Read on to learn the difference between IPO and FPO.
Table of Contents
An IPO
Initial Public Offering is a process through which a private corporation goes public by initially issuing shares to the general public. A corporation is referred to as an ‘issuer’ when it issues its shares to the public and does so under the direction of multiple investment banks. The company’s shares are traded on an open market when the IPO is complete. Going public for a private firm is typically done to raise capital. The corporation can raise money and collect shares on the open market to expand its business successfully.
An FPO
In a Follow-on Public Offering (FPO), a firm that has already gone public issues more shares to the general public. The goal of an FPO is often to raise additional funds for the business, which it might utilise for a range of things, including expansion, research and development (R&D), or debt repayment. An investment bank will normally be hired by the company to underwrite the FPO, whereby the bank will buy the shares from the company and then sell them to the public. The investment bank will also decide on the offering price and work with the business to decide how many shares will be issued.
IPO VS FPO
Distinguishing between IPOs and FPOs involves examining three key distinctions.
Objective:
An IPO’s primary goal is to raise capital from the public, enabling a company to expand and enhance its operations. After a successful IPO, if a company requires additional funds, it may issue FPOs.

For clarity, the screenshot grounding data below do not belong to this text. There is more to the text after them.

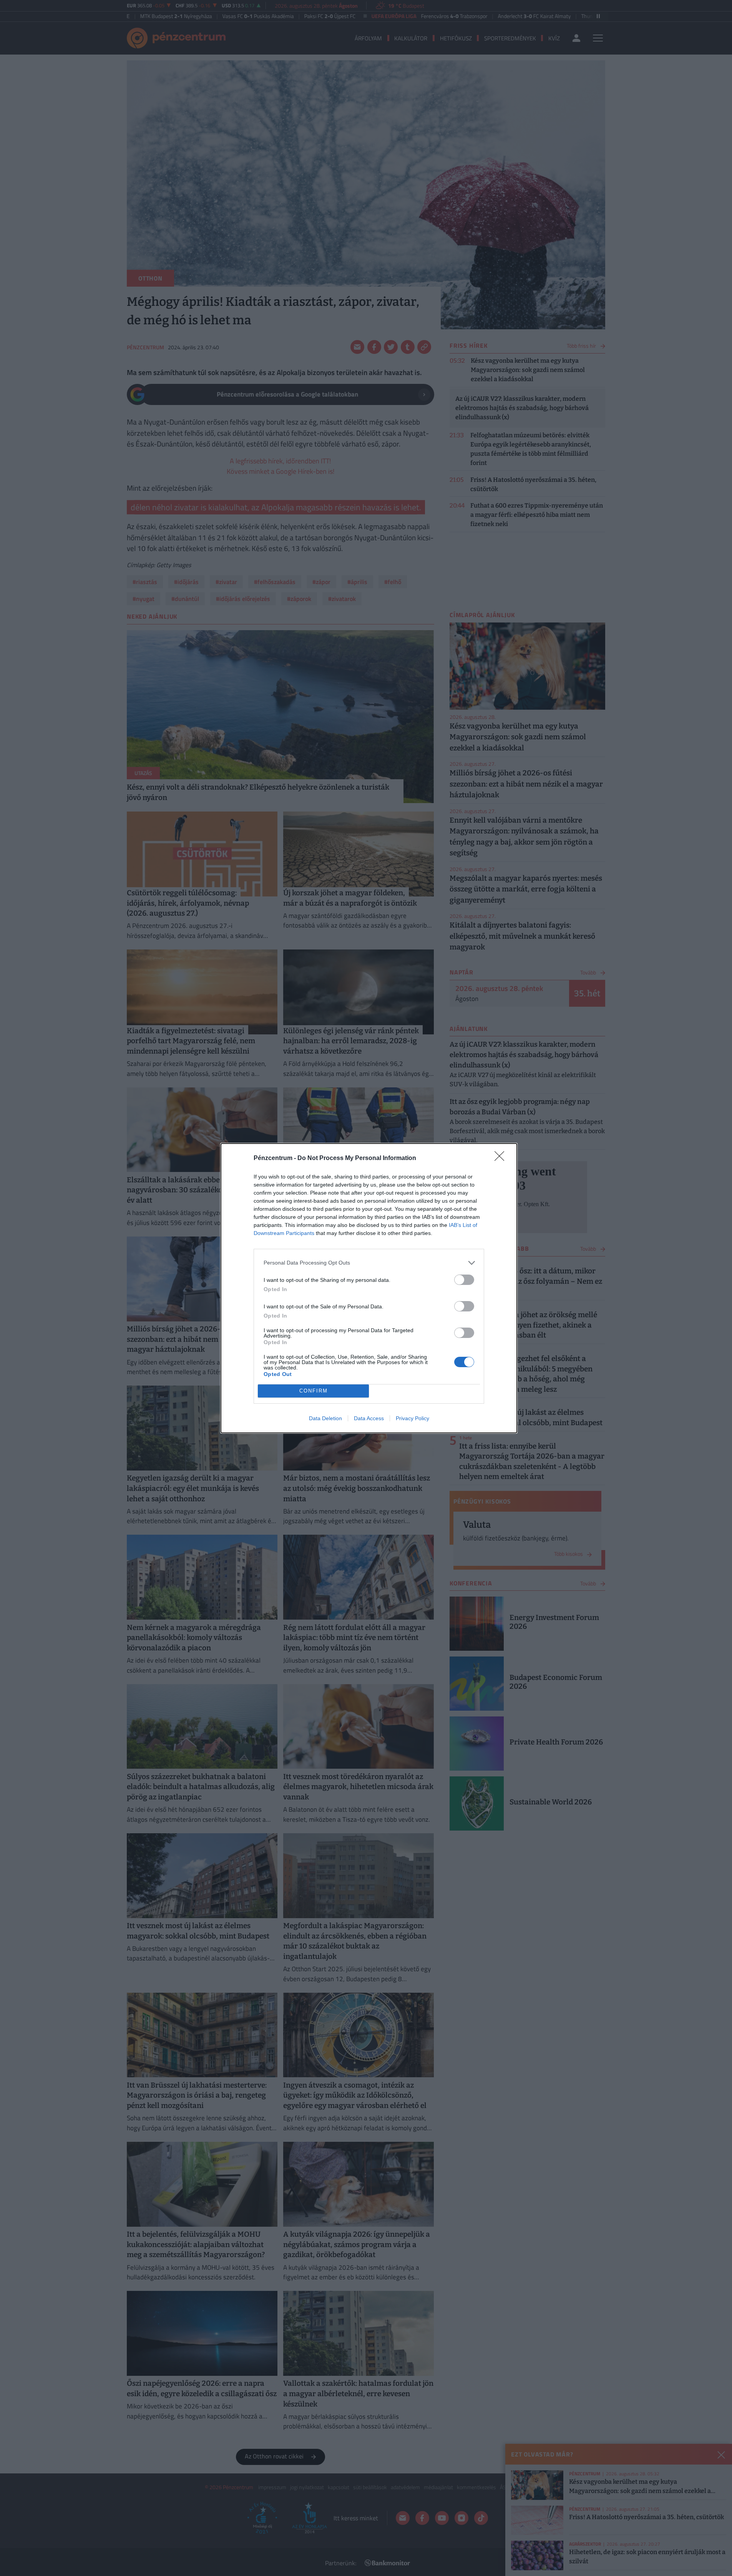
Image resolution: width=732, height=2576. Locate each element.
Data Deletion (325, 1418)
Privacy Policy (412, 1418)
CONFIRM (313, 1391)
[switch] (464, 1280)
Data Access (369, 1418)
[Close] (502, 1158)
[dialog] (369, 1288)
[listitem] (369, 1263)
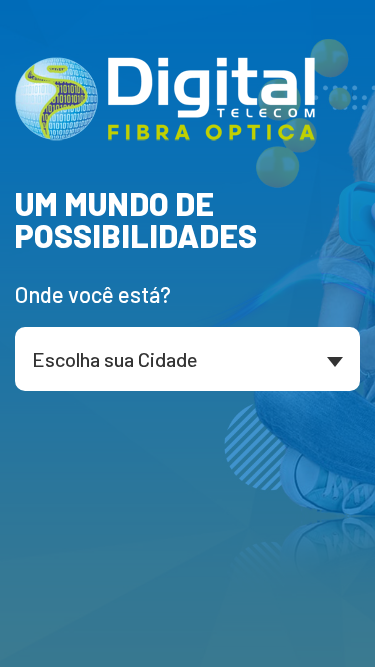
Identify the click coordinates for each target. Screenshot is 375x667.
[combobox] (187, 359)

FPOs, on the other hand, are primarily aimed at expanding a company’s equity base, although they can also be utilised to decrease promoter shareholdings.
Performance:
The distinction in performance lies in the level of information available to investors before purchasing shares. In an IPO, investors review a preliminary document called the red herring prospectus but lack significant guidance or a track record of the company.
Investors in FPOs, however, have access to essential information and a track record, providing insights into market interest and the company’s post-IPO performance. Nevertheless, investors gauge the worthiness of stocks based on the sale of equity stakes.
Profitability:
IPOs have the potential to yield higher returns for investors as they participate in the initial growth phase of the company.
FPOs, being less risky due to the availability of comprehensive information, offer investors the opportunity to analyse past performance and make informed assumptions about the company’s growth.
However, FPOs are generally considered less profitable than IPOs since companies are in a stabilisation phase at this stage.
Conclusion
An IPO signifies the initial sale of a private company’s shares to the public, allowing the company to raise capital by offering ownership stakes to a broad spectrum of investors on a stock exchange. In contrast, an FPO typically involves a publicly traded company issuing additional shares to the public. This secondary offering can either raise extra capital for the company through the issuance of new shares or involve the sale of existing shares by current shareholders. Understanding the distinctions between IPO and FPO is crucial for investors, as these events have different implications and are essential principles for navigating the stock market successfully.